TANJUNG REDEB-Abrasi di Pulau Derawan belum bisa ditangani dalam waktu dekat. Wakil Bupati Berau, Gamalis, menyebut kewenangan penanganannya di pemerintah pusat menjadi alasan.

Menurutnya, sejak kewenangan laut diambil alih pusat, daerah tidak bisa melakukan upaya apapun. Dalam hal ini, pemerintah daerah hanya kebagian perencanaan. Sedangkan pembiayaan tetap dari anggaran pendapatan dan belanja negara alias APBN.

“Beda dengan Kecamatan Biduk-Biduk yang bisa masuk kewenangan provinsi,” jelasnya, Rabu, 15 Juni 2021.

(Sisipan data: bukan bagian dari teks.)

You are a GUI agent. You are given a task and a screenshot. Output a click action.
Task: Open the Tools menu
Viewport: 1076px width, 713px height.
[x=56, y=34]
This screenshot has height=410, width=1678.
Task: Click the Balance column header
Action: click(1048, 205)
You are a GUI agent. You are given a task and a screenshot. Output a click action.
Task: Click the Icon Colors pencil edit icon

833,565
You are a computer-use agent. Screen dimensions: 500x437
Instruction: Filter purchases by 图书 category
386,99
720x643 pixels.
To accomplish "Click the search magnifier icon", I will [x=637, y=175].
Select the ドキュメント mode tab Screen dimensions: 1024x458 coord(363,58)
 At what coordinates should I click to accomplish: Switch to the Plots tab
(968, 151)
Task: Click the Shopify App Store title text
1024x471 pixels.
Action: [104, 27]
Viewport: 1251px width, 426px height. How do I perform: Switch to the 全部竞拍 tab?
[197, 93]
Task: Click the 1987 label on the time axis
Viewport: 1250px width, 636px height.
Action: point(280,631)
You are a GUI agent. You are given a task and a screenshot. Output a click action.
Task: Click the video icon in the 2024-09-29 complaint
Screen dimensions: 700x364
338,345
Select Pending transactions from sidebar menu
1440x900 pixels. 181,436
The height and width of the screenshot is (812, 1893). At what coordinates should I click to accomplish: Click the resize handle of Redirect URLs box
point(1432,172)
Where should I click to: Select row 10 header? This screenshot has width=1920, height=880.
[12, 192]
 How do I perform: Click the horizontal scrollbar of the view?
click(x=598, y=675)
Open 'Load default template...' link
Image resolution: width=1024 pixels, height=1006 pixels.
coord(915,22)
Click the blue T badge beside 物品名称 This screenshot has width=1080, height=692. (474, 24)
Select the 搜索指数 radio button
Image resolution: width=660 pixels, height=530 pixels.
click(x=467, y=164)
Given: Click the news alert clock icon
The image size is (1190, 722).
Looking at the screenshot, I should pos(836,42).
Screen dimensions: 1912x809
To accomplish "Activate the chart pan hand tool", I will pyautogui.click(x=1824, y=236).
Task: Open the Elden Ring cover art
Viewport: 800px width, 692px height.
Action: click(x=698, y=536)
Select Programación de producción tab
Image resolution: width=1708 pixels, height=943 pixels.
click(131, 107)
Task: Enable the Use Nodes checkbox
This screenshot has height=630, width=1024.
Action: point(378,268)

Dengan situasi tersebut, praktis pekerjaan rumah pertama Pemkab Berau atas persoalan di Derawan saat ini adalah membuat perencanaan. Setelahnya, baru diusulkan ke pemerintah pusat. Itu pun tak bisa dalam waktu dekat karena ketiadaan biaya.

Maka yang paling realistis adalah menunggu tahun 2022 untuk menyusun perencanaan dan diusulkan pada tahun yang sama. Jika usulan disetujui, paling tidak pada 2023 baru bisa dilakukan penanganan.

“Dulu pernah diajukan sekitar Rp30 miliar melalui APBD kabupaten. Tapi tersandung kewenangan pusat. Makanya batal,” bebernya.

Menurut Gamalis, penanganan abrasi Pulau Derawan paling murah dan sangat nyata manfaatnya adalah dengan membangun jembatan. Minimal tiga unit. Tujuannya untuk menahan pasir agar tidak berpindah saat terbawa ombak.

Metode tersebut juga sudah terbukti dengan adanya bangunan di atas laut sekitar lokasi yang mampu menahan pasir bertahan hingga abrasi terhindar. “Kalau dibangunkan pemecah ombak memakan biaya cukup besar. Pembangunan jembatan itu solusi paling konkret. Apalagi sudah terbukti,” sebutnya.

Selain hemat dari segi biaya, pembangunan jembatan bisa menjadi daya tarik baru bagi wisatawan. Namun demikian, kembali ditegaskan jika rencana tersebut akan berjalan bila anggaran segera turun. Yang berarti, semua kembali kepada keuangan negara.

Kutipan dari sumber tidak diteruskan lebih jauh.